How could I have walked this yard like a Federal Marshall looking for an escaped convict and miss so blatantly obvious a violator?

I went to Google for answers.  Dandelions are well adapted to a modern world of disturbed habitats — that would lawns.  They are difficult to eliminate and grow under more adverse circumstances than competitors. If you don't remove it completely it will regenerate.

The familiar white, globular seed bulb spreads breaks up in the wind and spreads the seeds far and wide.  They regenerate a lot.  The taproot is deep and if you don't get it all, it just grows back.

Just Like Problem Employees 
My dandelion dilemma reminded me of problem employees. Just when you think you've identified them and taken actions to remove them from their jobs, they or someone curiously like them pops back up again. How does this happen?

In my experience the answer is quite similar to how a dandelion thrives.

First, they survive in disturbed habitats; dysfunctional organizations with disrupted cultures.  It's not hard to separate them from the high performers but they can find protection among everyone else.  You've seen this in your own yard. At the base of one of your healthy bushes is a weed that's hard to reach. You don't want to harm the healthy plant, but you know you need to remove the weed.  But that weed is part of a team.

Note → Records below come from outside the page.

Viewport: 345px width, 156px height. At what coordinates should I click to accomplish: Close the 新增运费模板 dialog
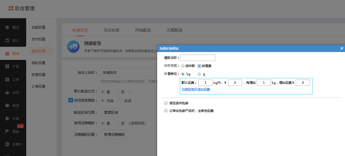pos(342,48)
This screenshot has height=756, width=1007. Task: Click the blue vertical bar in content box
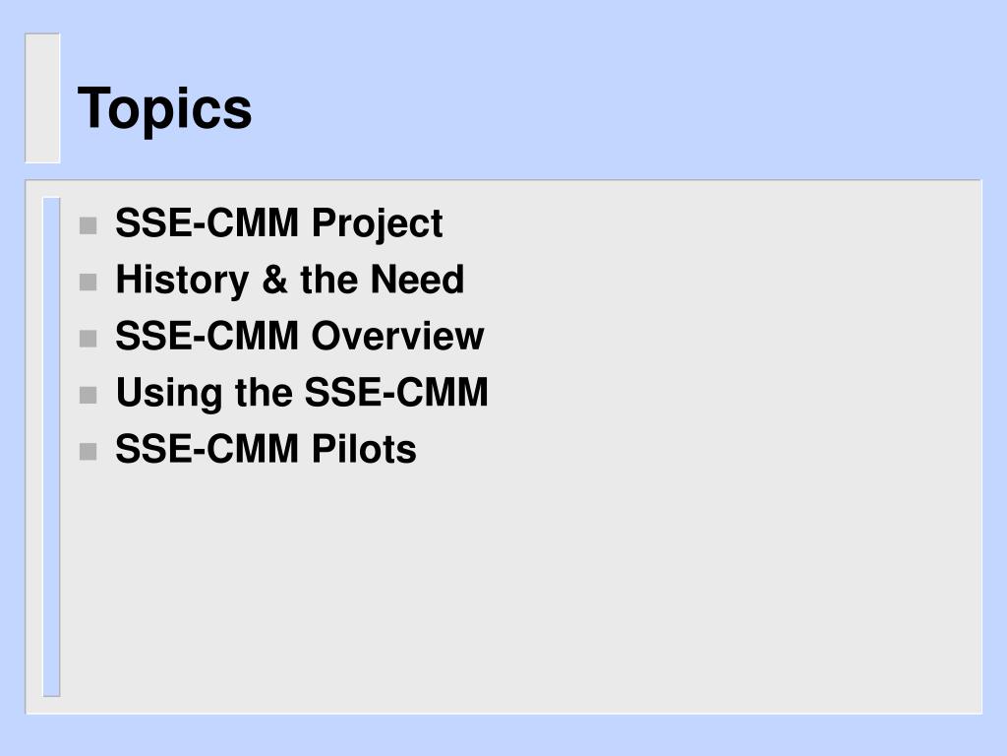click(51, 447)
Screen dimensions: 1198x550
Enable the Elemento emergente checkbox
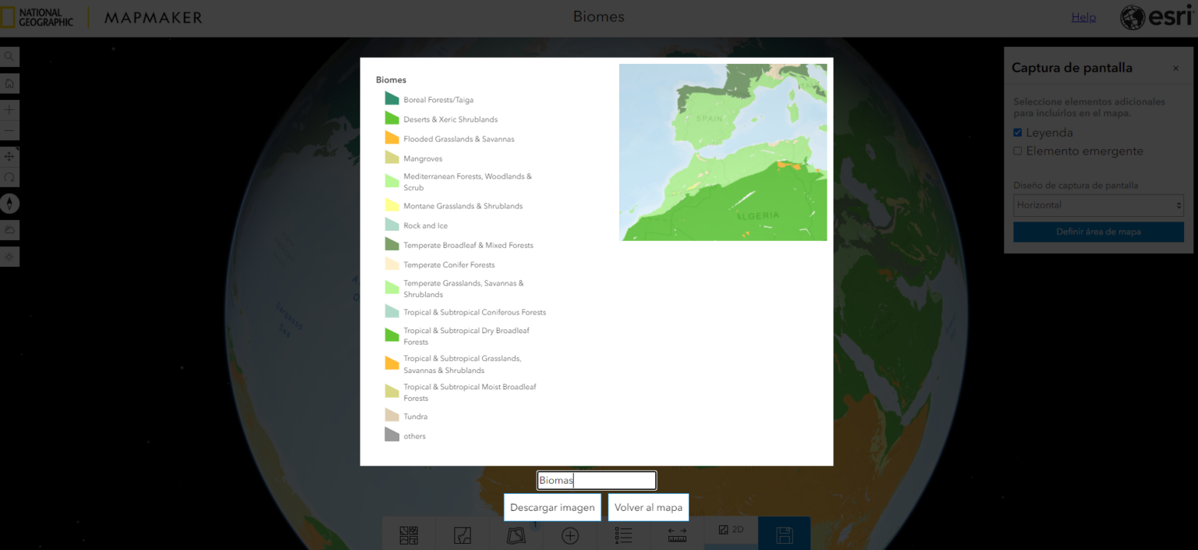(x=1017, y=151)
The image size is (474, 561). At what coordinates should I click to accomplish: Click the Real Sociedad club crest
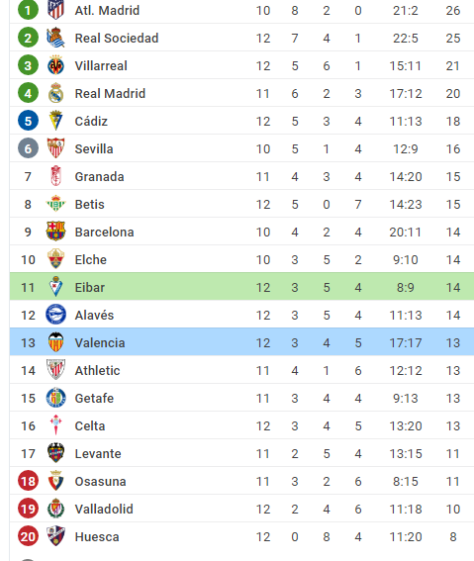point(55,38)
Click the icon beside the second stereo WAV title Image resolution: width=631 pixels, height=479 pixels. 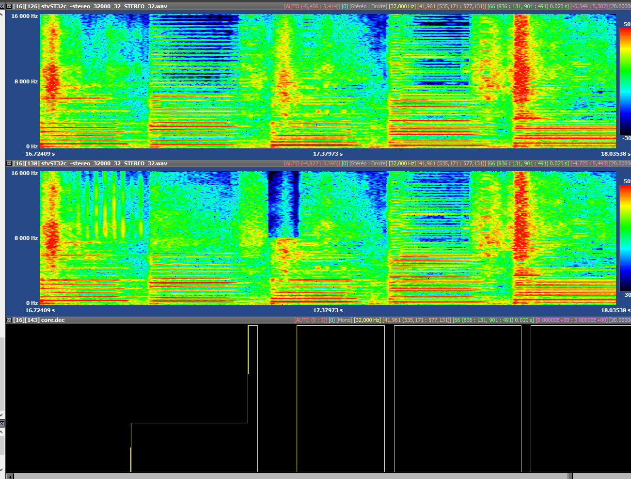(x=9, y=163)
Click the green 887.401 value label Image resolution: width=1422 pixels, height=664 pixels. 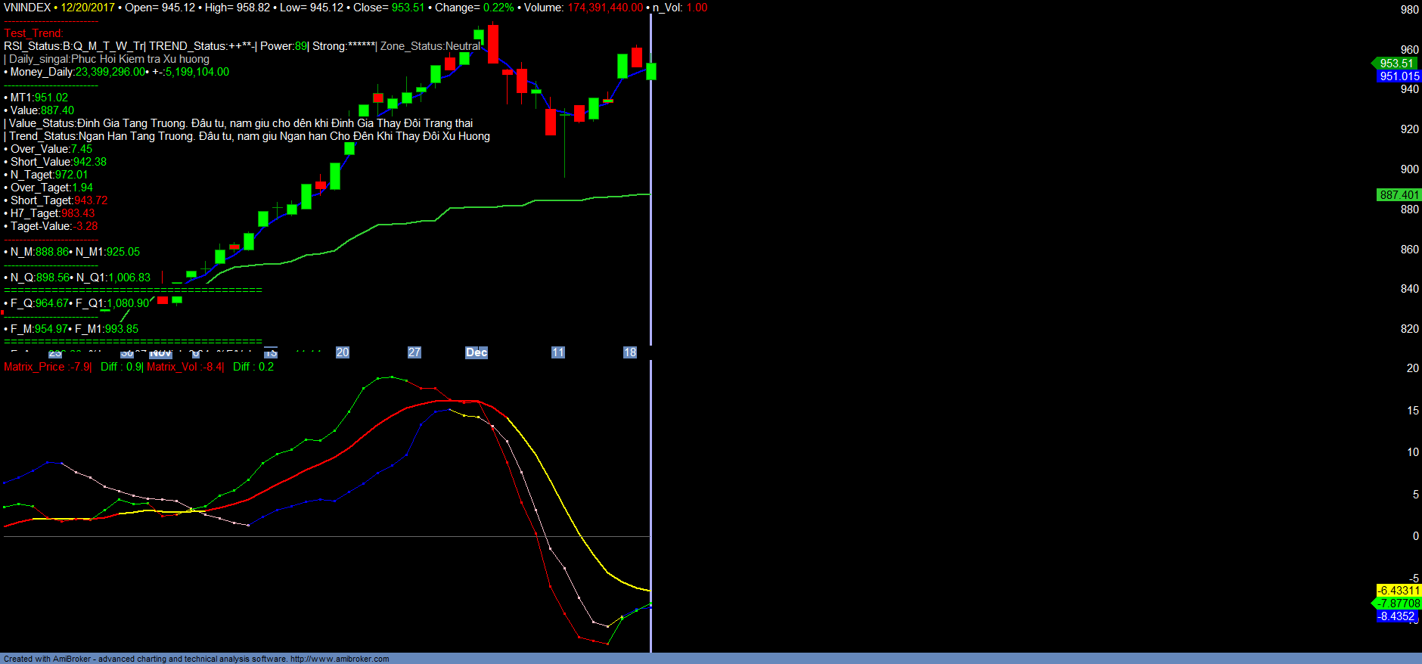(1399, 195)
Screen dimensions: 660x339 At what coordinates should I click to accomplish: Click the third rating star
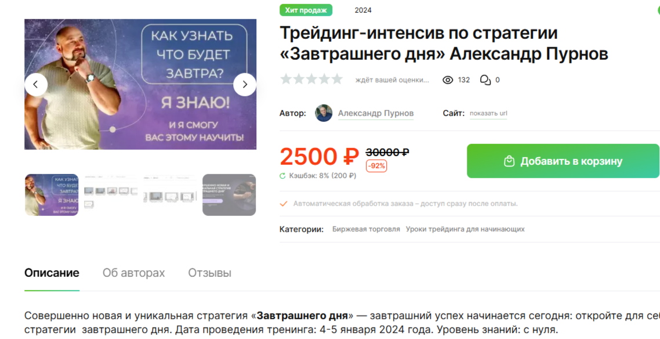pos(312,79)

Yet we know that teams rarely are that.  More frequently a few high performers are driving team performance.  Always attached, at the base of the high performers, is one of the organizational weeds.
I saw this in graduate school. Early on in our first year we worked together to understand each other's strengths; finance, marketing, writing.  We had a member whose strength was coasting, and he did it quite effectively through two years.  Since well over half the grades posted were group grades, we chose to ignore the problem.  He firmly rooted himself inside an otherwise high performing team and has a graduate degree on his wall — for no apparent reason.

Oftentimes the dandelion employee has been in one place so long, and has rooted so deeply, they are  nearly impossible to remove.  People simply have gotten so used to dealing with the problem, they assume it will never go away and get into the habit of looking past it.  As a result organization integrity continues to deteriorate.

The Tap Root is the Key
A dandelion drops a deep tap root into the earth.  If you don't remove it — all of it —  the dandelion grows back.  Eventually it blossoms and the white seed bulb sprays its seeds across the landscape.  It shouldn't be hard to see where I'm going with this.  Dysfunctional cultures are so because of people embedded in the business who are constantly spraying their negativity, their unpredictability, their lack of character, their unprofessionalism across the organization.  The very top people — your healthy plants — have learned to ignore all of it, because time and time again, when brought to the attention of senior leadership, nothing was done about it.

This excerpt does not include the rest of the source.